Um sumido monossilábico

Um poema – no anos noventa – ironizava a desaparição de varios produtos agrícolas das mesas cubanas*. Seu autor nunca assinou os agradaveis versos, porem o estilo mordaz indicava diretamente um conhecido escritor. Eram os anos em que o CAME foi pra merda junto com o campo socialista e nossos umbigos se aproximavam – dolorosamente – da espinha. Os alimentos pareciam haver partido para o exilio, deixando-nos uma pungente recordação de seu agrado.

A mandioquinha, a banana e a mandioca regressaram mais tarde, quando a explosão social de 1994 obrigou o governo a abrir os satanizados mercados livres. Encontravamos sobre suas prateleiras as variedades de tubérculos que haviam acompanhado assiduamente os pratos de nossos avós, porém a um preço que não correspondia aos simbólicos salários que recebiamos. Ainda assim, ali estavam. Expremendo-se um pouco os bolsos podia-se fazer um suave puré de batata doce,  para iniciar um bebê nas lutas da comida.

Enquanto esses produtos nacionais regressavam, chegaram alguns estrangeiros suplantando os crioulos. Os hotéis começaram a comprar laranjas e mangas da República Dominicana, flores de Cancún e abacaxi de outras ilhas do Caribe. Nas cozinhas tornou-se comum um extrato importado de limão para suprir o sumido cítrico tão usado em molhos e marinados. O açúcar se trouxe do Brasil e um pacote de cenouras congeladas era mais fácil de se achar do que as tipo delgadas que cresciam debaixo de nossa terra.
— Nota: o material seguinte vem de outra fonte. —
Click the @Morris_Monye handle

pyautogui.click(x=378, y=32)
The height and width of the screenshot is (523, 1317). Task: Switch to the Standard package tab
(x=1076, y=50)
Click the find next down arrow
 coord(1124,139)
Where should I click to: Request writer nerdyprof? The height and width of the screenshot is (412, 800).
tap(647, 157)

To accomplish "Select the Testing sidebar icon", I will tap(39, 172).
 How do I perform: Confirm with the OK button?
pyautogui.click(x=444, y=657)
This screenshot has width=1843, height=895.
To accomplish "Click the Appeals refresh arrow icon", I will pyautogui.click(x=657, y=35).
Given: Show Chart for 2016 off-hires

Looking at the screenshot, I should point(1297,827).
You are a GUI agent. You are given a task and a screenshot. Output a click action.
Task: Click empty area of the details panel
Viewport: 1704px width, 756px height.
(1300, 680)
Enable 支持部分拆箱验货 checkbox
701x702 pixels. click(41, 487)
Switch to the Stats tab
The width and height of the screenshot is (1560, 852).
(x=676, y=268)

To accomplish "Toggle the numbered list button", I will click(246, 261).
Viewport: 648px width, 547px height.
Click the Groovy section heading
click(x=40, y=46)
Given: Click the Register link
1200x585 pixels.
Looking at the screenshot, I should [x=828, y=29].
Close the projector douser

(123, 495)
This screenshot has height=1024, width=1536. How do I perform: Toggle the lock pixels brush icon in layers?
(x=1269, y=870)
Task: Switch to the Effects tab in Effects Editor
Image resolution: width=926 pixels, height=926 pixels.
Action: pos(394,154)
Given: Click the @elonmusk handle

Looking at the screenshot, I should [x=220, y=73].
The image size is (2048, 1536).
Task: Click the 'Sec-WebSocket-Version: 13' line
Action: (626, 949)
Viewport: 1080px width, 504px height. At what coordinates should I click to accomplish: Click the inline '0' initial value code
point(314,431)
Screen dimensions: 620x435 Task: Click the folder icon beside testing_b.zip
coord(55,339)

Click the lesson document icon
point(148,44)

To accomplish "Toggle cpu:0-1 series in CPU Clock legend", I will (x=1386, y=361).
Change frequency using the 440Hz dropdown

Somente a goiaba não encontrou competição nas errôneas importações e ergueu-se – dignamente -em substituição a todas as outras frutas perdidas.

O cúmulo chegou-me há um par de semanas, quando ao receber a quota de sal que dá o racionamento, comprovei que vem do Chile. Não consigo conciliar nossos 5.746 kilometros de costas com este pacote branco e azul transportado desde o sul. Se nosso mar continua igualmente salgado, o que foi que ocorreu para que seus minúsculos cristais já não cheguem ao meu saleiro. Não foi a natureza – não joguemos outra vez a culpa à ela – senão este sistema econômico disfuncional, esta apatia produtiva e a tremenda subestimação de tudo o que é nacional que nos cerca. Tampouco foi o bloqueio.

Agora, haveria que se refazer o sarcástico poema dos produtos extintos e agregar-lhe um breve e sumido monossílabo: sal.

* A mandioca, que vinha da Lituania
a manga, doce fruto da Cracóvia
o inhame, que é oriundo de Varsóvia
e o café que se semeia na Alemanha.
A mandioquinha amarela da Romania
a batata doce moldava e sua doçura
da Liberia a sapota com sua textura
e a verde banana que cultiva a Ucrania.
Tudo isso falta e não por culpa nossa
para cumprir o plano alimentário
se luta uma batalha bruta, intensa.
E já temos a primeira mostra
de que se faz o esforço necessário:
há comida na TV e na imprensa.

Nota do tradutor
CAME: Conselho para Assistência Econômica Mútua – fundado por Stalin em 1949, formado pela União Soviética e cinco países do Leste europeu, foi expandido para dez países membros, incluindo Cuba em 1972.